--- Task description ---
Drop the pictures; give again exactly the lines from the one holding "Task: Open the home icon in sidebar" through the end of the data.

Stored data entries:
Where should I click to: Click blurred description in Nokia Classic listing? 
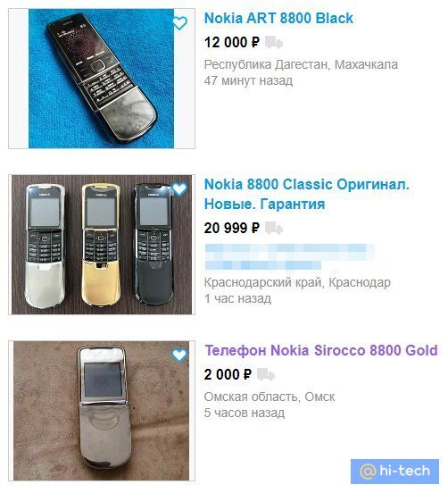[x=289, y=256]
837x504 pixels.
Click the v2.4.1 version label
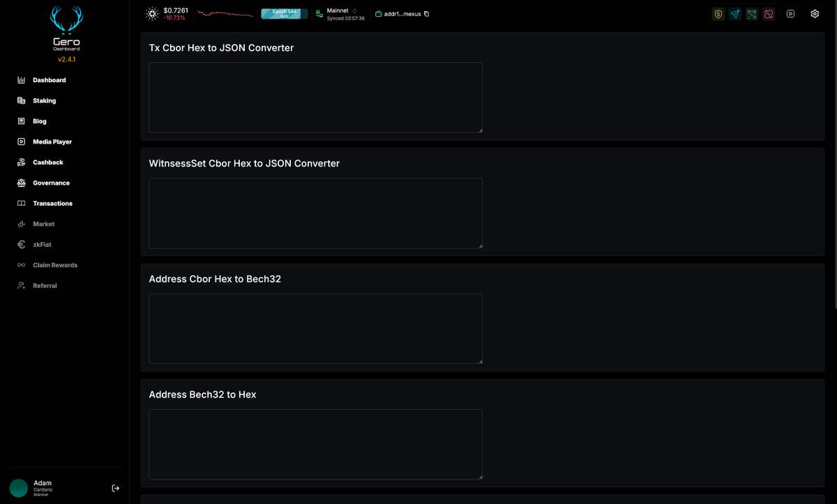click(x=66, y=59)
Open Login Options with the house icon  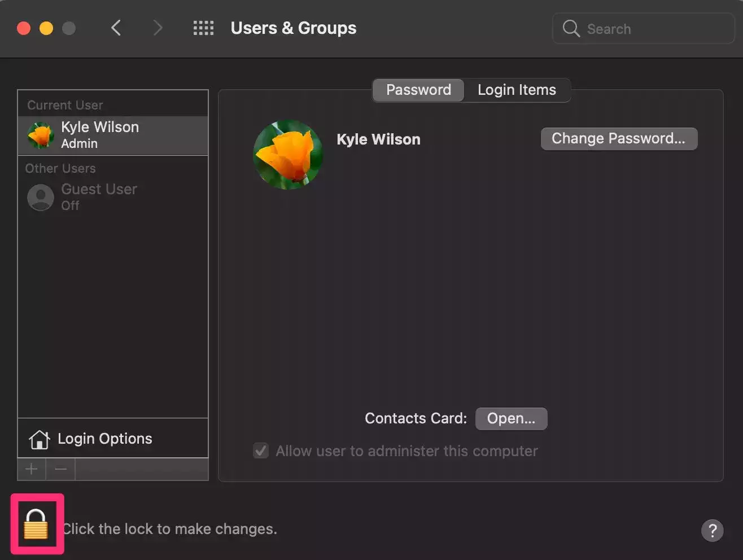[40, 439]
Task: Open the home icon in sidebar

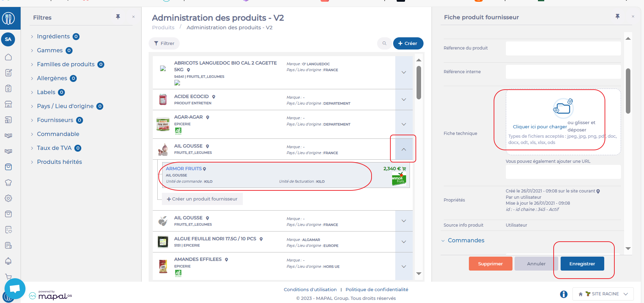Action: 8,57
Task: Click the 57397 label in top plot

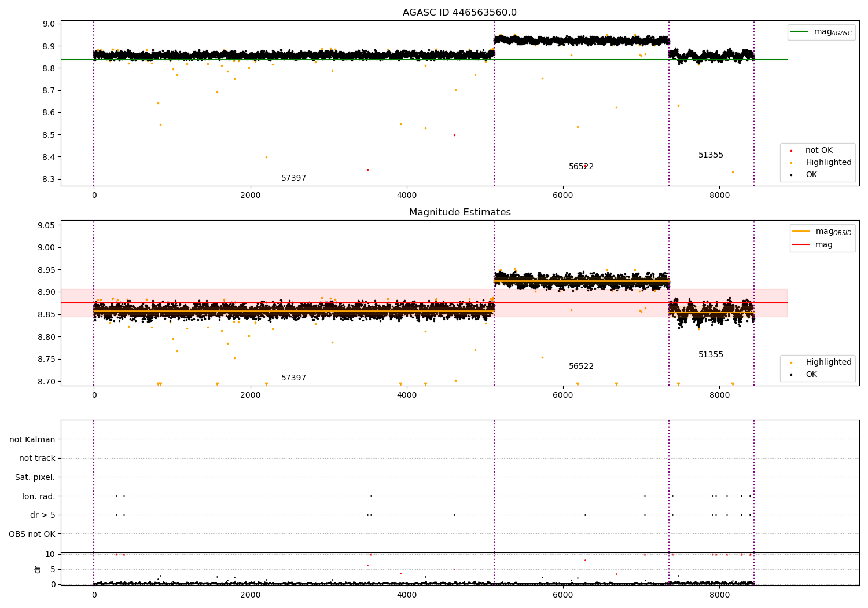Action: tap(293, 178)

--- Exercise result ---
Task: Open the home icon in sidebar

Action: 8,57
Task: Click the 57397 label in top plot

Action: tap(293, 178)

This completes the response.